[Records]

_ _ _ _ _ _ _

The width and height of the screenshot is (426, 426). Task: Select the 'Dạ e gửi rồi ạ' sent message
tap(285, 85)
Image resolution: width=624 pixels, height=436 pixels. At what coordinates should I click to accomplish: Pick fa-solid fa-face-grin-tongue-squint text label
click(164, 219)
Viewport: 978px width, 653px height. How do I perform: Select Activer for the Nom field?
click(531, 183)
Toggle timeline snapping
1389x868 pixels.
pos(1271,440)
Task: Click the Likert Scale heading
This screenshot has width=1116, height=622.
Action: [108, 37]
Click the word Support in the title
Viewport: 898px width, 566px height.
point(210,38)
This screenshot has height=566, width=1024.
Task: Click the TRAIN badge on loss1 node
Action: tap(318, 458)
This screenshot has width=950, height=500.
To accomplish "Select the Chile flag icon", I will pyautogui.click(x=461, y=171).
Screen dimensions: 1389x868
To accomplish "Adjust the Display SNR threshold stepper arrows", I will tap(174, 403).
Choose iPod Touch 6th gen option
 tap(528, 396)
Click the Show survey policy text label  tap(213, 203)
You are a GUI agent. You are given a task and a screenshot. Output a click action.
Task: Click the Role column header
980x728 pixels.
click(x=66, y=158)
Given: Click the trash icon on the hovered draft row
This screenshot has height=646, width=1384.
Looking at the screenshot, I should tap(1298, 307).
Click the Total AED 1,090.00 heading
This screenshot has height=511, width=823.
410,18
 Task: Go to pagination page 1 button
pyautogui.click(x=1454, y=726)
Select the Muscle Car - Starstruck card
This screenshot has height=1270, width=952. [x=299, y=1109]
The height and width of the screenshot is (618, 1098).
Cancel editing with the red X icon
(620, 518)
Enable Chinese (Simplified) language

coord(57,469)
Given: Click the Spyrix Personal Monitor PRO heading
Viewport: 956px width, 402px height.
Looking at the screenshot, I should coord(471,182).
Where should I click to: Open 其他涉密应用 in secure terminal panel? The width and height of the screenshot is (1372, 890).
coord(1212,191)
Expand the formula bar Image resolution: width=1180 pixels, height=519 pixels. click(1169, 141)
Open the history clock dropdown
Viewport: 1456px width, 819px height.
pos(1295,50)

_ _ _ _ _ _ _

* WHAT YOU ARE ASKED TO DO:
Copy out all of the data above, line for line, with no changes at all.

* WRITTEN ANSWER:
The width and height of the screenshot is (426, 426). Task: Select the 'Dạ e gửi rồi ạ' sent message
tap(285, 85)
Image resolution: width=624 pixels, height=436 pixels. At what coordinates should I click to accomplish: Pick fa-solid fa-face-grin-tongue-squint text label
click(164, 219)
Viewport: 978px width, 653px height. How do I perform: Select Activer for the Nom field?
click(531, 183)
Toggle timeline snapping
1389x868 pixels.
pos(1271,440)
Task: Click the Likert Scale heading
This screenshot has width=1116, height=622.
Action: [108, 37]
Click the word Support in the title
Viewport: 898px width, 566px height.
point(210,38)
This screenshot has height=566, width=1024.
Task: Click the TRAIN badge on loss1 node
Action: tap(318, 458)
This screenshot has width=950, height=500.
To accomplish "Select the Chile flag icon", I will pyautogui.click(x=461, y=171).
Screen dimensions: 1389x868
To accomplish "Adjust the Display SNR threshold stepper arrows", I will tap(174, 403).
Choose iPod Touch 6th gen option
 tap(528, 396)
Click the Show survey policy text label  tap(213, 203)
You are a GUI agent. You are given a task and a screenshot. Output a click action.
Task: Click the Role column header
980x728 pixels.
click(x=66, y=158)
Given: Click the trash icon on the hovered draft row
This screenshot has height=646, width=1384.
Looking at the screenshot, I should tap(1298, 307).
Click the Total AED 1,090.00 heading
This screenshot has height=511, width=823.
410,18
 Task: Go to pagination page 1 button
pyautogui.click(x=1454, y=726)
Select the Muscle Car - Starstruck card
This screenshot has height=1270, width=952. [x=299, y=1109]
The height and width of the screenshot is (618, 1098).
Cancel editing with the red X icon
(620, 518)
Enable Chinese (Simplified) language

coord(57,469)
Given: Click the Spyrix Personal Monitor PRO heading
Viewport: 956px width, 402px height.
Looking at the screenshot, I should coord(471,182).
Where should I click to: Open 其他涉密应用 in secure terminal panel? The width and height of the screenshot is (1372, 890).
coord(1212,191)
Expand the formula bar Image resolution: width=1180 pixels, height=519 pixels. click(1169, 141)
Open the history clock dropdown
Viewport: 1456px width, 819px height.
pos(1295,50)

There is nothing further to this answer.